» **Task to complete**: Reproduce unchanged every line of the entries from the one containing "Where should I click to: Click the Jul" through the final line, with both of those lines included.

Records of locating words and page elements:
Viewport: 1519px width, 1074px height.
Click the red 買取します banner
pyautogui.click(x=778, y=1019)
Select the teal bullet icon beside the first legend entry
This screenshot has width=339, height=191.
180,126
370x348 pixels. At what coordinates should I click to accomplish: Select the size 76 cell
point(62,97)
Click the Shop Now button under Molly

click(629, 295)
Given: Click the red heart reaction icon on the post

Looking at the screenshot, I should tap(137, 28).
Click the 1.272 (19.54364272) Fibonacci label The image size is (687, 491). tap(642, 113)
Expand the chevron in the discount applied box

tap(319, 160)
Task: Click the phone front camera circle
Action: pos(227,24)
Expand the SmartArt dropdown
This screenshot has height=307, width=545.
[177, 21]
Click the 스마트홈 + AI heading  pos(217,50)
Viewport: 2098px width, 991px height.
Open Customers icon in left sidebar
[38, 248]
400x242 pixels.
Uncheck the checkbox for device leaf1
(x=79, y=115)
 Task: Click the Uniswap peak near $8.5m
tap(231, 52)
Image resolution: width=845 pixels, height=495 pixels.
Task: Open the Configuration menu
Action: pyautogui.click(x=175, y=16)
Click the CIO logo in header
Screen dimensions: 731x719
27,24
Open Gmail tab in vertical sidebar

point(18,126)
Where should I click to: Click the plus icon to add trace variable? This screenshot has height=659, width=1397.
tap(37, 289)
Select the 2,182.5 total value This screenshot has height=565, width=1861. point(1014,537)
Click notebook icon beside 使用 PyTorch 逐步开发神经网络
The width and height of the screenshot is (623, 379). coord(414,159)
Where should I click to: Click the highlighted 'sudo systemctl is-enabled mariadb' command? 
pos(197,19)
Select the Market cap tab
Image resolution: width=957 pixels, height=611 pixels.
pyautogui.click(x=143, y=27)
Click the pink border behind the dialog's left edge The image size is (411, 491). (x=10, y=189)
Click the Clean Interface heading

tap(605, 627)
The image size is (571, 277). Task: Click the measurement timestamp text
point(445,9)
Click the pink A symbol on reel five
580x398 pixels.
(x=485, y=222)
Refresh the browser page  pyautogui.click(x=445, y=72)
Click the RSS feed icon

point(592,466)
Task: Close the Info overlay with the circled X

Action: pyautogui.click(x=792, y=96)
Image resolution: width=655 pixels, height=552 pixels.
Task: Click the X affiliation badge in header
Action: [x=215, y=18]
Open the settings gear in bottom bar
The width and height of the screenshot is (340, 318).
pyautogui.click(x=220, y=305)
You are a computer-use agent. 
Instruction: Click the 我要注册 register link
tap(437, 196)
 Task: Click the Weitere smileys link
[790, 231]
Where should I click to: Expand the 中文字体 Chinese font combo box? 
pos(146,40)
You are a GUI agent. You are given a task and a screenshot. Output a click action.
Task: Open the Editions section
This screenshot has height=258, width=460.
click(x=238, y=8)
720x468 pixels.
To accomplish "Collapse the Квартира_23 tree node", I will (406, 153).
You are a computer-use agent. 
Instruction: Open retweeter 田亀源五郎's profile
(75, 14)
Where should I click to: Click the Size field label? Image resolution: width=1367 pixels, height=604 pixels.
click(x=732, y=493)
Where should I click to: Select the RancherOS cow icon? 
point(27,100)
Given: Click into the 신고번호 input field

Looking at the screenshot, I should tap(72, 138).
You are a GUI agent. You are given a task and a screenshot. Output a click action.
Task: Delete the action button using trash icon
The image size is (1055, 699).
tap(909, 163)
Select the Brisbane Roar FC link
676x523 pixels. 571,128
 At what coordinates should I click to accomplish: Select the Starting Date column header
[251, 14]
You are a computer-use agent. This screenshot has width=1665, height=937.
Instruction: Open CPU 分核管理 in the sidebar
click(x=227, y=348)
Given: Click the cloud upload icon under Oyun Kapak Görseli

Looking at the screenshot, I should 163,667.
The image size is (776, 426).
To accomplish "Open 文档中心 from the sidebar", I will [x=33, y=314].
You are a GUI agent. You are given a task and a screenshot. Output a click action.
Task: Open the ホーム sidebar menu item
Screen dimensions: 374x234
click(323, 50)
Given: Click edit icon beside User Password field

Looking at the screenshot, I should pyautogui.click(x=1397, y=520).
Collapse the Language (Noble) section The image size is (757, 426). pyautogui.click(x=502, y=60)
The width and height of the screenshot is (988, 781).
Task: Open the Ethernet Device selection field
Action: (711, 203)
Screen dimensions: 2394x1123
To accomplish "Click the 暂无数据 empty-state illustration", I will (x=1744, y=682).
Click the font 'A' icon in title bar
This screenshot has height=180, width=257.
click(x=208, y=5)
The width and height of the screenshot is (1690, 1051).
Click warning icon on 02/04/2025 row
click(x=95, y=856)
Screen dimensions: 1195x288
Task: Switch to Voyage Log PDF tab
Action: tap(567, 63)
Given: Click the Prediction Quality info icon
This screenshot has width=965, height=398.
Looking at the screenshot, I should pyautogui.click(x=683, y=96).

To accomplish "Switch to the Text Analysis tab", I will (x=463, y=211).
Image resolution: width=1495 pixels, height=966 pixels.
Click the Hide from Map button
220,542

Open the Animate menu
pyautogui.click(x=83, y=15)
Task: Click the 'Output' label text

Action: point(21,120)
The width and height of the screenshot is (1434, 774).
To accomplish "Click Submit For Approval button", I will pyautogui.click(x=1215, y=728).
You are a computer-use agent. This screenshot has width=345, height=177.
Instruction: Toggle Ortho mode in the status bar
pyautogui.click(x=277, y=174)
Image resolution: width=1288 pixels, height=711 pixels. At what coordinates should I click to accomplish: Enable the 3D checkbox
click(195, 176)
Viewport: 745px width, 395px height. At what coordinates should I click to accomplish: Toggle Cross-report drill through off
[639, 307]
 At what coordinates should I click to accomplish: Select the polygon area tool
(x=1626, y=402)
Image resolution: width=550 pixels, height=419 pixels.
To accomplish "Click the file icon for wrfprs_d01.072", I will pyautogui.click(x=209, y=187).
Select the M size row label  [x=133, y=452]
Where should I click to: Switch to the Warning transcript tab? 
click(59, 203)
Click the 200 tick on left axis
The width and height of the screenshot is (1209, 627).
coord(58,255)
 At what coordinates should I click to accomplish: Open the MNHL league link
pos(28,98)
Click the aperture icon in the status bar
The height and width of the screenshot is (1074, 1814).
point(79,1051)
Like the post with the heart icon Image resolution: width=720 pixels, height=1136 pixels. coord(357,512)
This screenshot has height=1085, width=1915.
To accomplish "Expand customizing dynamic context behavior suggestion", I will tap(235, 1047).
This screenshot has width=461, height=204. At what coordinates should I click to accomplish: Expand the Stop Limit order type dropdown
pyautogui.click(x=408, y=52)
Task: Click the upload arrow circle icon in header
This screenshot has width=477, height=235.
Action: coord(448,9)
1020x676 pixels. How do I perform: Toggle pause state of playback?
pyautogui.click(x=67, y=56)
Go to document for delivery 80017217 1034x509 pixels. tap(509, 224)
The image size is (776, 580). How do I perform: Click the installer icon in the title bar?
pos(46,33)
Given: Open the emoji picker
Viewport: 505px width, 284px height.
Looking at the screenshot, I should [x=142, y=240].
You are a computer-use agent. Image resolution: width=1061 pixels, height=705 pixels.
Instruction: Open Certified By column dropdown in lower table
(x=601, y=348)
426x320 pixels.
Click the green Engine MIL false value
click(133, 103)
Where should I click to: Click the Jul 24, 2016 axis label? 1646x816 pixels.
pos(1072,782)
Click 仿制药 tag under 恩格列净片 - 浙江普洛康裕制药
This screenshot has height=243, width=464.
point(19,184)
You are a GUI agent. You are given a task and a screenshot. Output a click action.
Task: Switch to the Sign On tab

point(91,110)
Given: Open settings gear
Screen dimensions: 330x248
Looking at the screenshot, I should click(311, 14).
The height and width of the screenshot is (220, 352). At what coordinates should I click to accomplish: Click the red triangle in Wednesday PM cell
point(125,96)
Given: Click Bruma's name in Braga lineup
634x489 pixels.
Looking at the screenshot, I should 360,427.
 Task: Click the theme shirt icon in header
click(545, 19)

» **Written answer**:
Where should I click to: Click the Jul 24, 2016 axis label? 1646x816 pixels.
pos(1072,782)
Click 仿制药 tag under 恩格列净片 - 浙江普洛康裕制药
This screenshot has height=243, width=464.
point(19,184)
You are a GUI agent. You are given a task and a screenshot. Output a click action.
Task: Switch to the Sign On tab

point(91,110)
Given: Open settings gear
Screen dimensions: 330x248
Looking at the screenshot, I should click(311, 14).
The height and width of the screenshot is (220, 352). At what coordinates should I click to accomplish: Click the red triangle in Wednesday PM cell
point(125,96)
Given: Click Bruma's name in Braga lineup
634x489 pixels.
Looking at the screenshot, I should 360,427.
 Task: Click the theme shirt icon in header
click(545, 19)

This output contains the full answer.